A great setting can enhance your book sales.
June 19, 2014
Tom Barry

EVERY READER ENJOYS a story more if it is enriched with observation and description that creates vivid and strong settings, and evokes mood and atmosphere. We readers, after all, want to be transported off to times, places and events where we can lose ourselves in stories about heroes we can identify with, who triumph against the odds. But it is true, of course, that some best-selling authors pay scant attention to location and setting; maybe because they consider dwelling on location, like sex scenes, simply slows down the action. Or maybe it is because some author’s strengths are so heavy in other areas, perhaps in characterization, or in plot development, or in use of dialogue, that the need to feed the reader’s senses with evocative description of place is less acute. Or maybe we just buy a Grisham book because we love Grisham, without ever really analyzing why we do.

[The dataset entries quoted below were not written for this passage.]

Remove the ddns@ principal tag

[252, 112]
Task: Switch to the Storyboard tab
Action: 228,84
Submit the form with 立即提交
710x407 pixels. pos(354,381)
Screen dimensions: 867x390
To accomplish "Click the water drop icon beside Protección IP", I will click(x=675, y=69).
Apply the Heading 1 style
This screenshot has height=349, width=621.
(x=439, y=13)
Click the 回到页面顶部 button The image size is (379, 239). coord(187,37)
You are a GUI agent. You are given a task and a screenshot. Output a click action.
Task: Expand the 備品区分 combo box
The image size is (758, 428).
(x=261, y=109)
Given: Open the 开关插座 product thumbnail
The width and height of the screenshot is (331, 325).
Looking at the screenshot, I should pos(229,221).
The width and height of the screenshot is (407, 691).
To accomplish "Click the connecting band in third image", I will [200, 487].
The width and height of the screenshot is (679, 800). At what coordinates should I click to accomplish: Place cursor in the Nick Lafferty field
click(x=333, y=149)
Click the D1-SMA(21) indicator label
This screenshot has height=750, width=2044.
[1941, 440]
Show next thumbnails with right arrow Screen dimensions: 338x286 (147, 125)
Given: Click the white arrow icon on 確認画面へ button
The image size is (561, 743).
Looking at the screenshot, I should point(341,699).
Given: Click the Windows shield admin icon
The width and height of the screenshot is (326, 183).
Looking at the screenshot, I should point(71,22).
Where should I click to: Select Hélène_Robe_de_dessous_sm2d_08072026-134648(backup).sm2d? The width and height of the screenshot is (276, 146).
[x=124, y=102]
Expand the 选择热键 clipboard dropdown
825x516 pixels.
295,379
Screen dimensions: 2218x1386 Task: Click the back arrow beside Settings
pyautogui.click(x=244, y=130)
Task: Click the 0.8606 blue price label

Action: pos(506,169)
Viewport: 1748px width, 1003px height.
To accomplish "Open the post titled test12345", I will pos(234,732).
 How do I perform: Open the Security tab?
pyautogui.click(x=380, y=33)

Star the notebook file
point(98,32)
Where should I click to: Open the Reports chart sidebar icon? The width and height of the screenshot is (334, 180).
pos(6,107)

But there’s a reason why in the new world of digital publishing, setting takes on a whole new importance. An importance that has little to do with what they teach on creative writing courses. And, in fact, has little to do with the reader experience after they buy book. But before I open the kimono further, a question or two. Other things being equal, are we more inclined to read a book that is set in the place we grew up in, or our parents grew up in? Or the place where we had our first sexual experience (no, not the back of the car)? Or maybe the place where we have our fondest memories, perhaps from some idyllic holiday? Or equally powerfully, what if the setting is a place we’ve always dreamed of going, that we’ve imagined in our mind time after time? I’m suggesting the answer to all these questions is yes. I know that I was fascinated to read Angela’s Ashes because it was set in a long-lost time and place where my parents grew up and where I, years later, was shipped off to and suffered the character building trauma of fighting for my life in the local village school.
Imagine for a second you are idly browsing the shelves in your local bookstore, or are trawling through streams of book cover thumbnails on Amazon or Goodreads. And as you scan past one derivative cover after another, your attention is grabbed by an arresting image that means something to you personally. An image that immediately takes you to some place that makes an emotional connection with your very core. If you’re like me then when this happens you pick the book off the shelf, or click on the image, because your need to know has been triggered. In the world of traditional publishing, such an emotional connection could only be made by chance. But in the world of digital publishing, we can make this connection in a far more targeted way.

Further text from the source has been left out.